> OBJECTIVES:
(A) From the blog post below, copy the stretch from "I feel for people" through "offering practical solutions." word for word.
(B) Translate this sentence from the blog post below into Spanish: "Rain or snow or shine, we were out there kicking up leaves."

I feel for people who have pets or combat vets in the family when the fireworks start going off.  Fact is they’ve already started going off – weeks early.  Because some people are asses and never think about anyone but themselves.  But if you have a dog, instead of complaining about how everyone else’s right should be restricted, try buying a thunder shirt and getting dope from your vet to zonk your dog out during the high festivities.

For your combat vets, buy them lots of alcohol and a good pair of flanged earplugs. They probably still have the pair for which the Department of Defense paid four hundred dollars (rough estimate) so help them find those. I’m not taking away your right to complain, just offering practical solutions.

Feeling lost

I’m in a weird place because the first part of the year saw Aaron the eldest and I going hiking every weekend. Rain or snow or shine, we were out there kicking up leaves. Since he accepted a position with Amazon in Texas and started his training, we haven’t been able to get out. I’ve got to craft another game plan because this is not something I’m giving up.  I’m planning on hiking the Appalachian Trail at the earliest opportunity and I want to keep my feet on wilderness paths. You’ll see more pictures from me once I get back into a groove. Miss my hiking buddy! I’ve asked Steven a few times if he’d like to go, but he’s uninterested. That’s okay if it isn’t his thing, but I can’t stay away from it.

The inbetweenies

I’m currently unemployed! We discovered that my contract ended on July 1st and not August 7th, when I hired in at JFHQ-IN, but it couldn’t have happened at a lousier time. We just got a new provost marshal, who roughly translates to “my boss” and the incoming officer really has his plate full.  They won’t be able to sit down with my contract company reps until Wednesday after the holiday weekend, and it may be a couple days after that before everything is inked. So I’m in a weird place. My holiday weekend may be a lot longer than yours! But that, too, is okay, as it will give me the opportunity to knock out a few more local trails.

> SUPPLIED DATA:
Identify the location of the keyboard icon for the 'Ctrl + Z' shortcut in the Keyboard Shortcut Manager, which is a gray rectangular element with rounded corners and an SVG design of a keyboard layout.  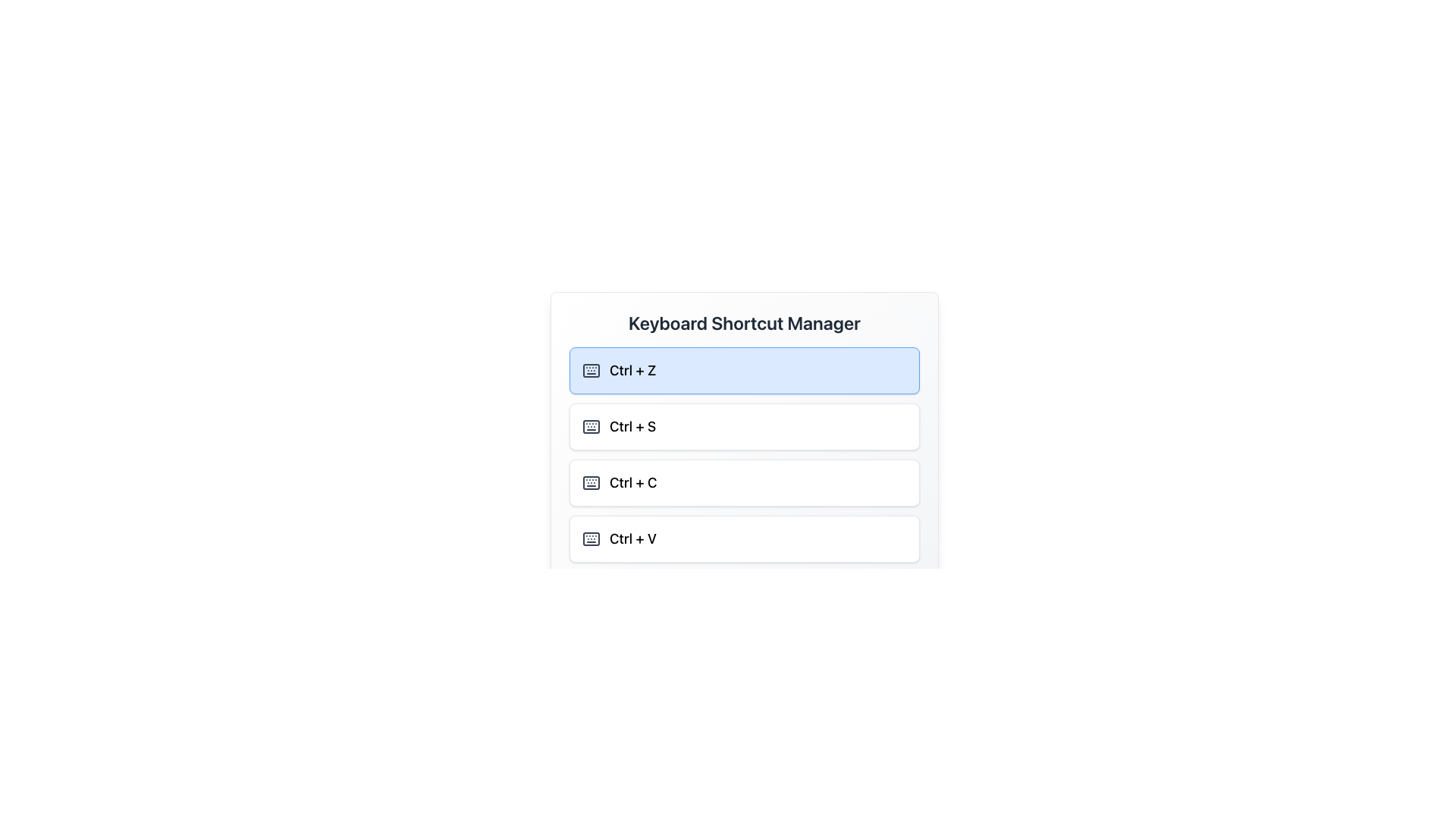
(590, 538).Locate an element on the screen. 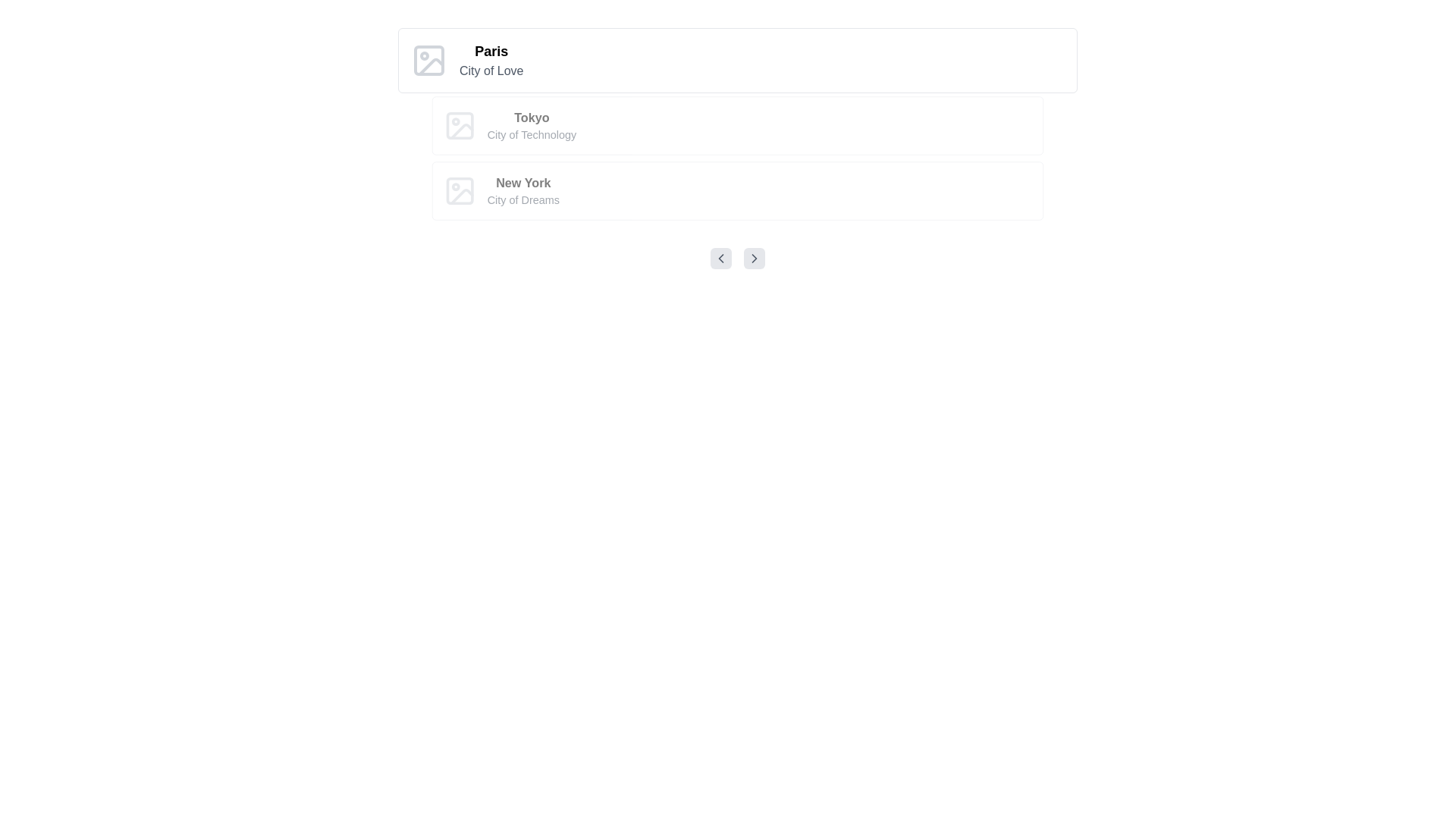 The width and height of the screenshot is (1456, 819). the right navigation arrow icon, which is the rightmost icon in a pair of navigation controls is located at coordinates (754, 257).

> SOLUTIONS IN ORDER:
(A)
I feel for people who have pets or combat vets in the family when the fireworks start going off.  Fact is they’ve already started going off – weeks early.  Because some people are asses and never think about anyone but themselves.  But if you have a dog, instead of complaining about how everyone else’s right should be restricted, try buying a thunder shirt and getting dope from your vet to zonk your dog out during the high festivities.

For your combat vets, buy them lots of alcohol and a good pair of flanged earplugs. They probably still have the pair for which the Department of Defense paid four hundred dollars (rough estimate) so help them find those. I’m not taking away your right to complain, just offering practical solutions.

(B) Lloviera, nevara o hiciera sol, allí estábamos levantando hojas a patadas.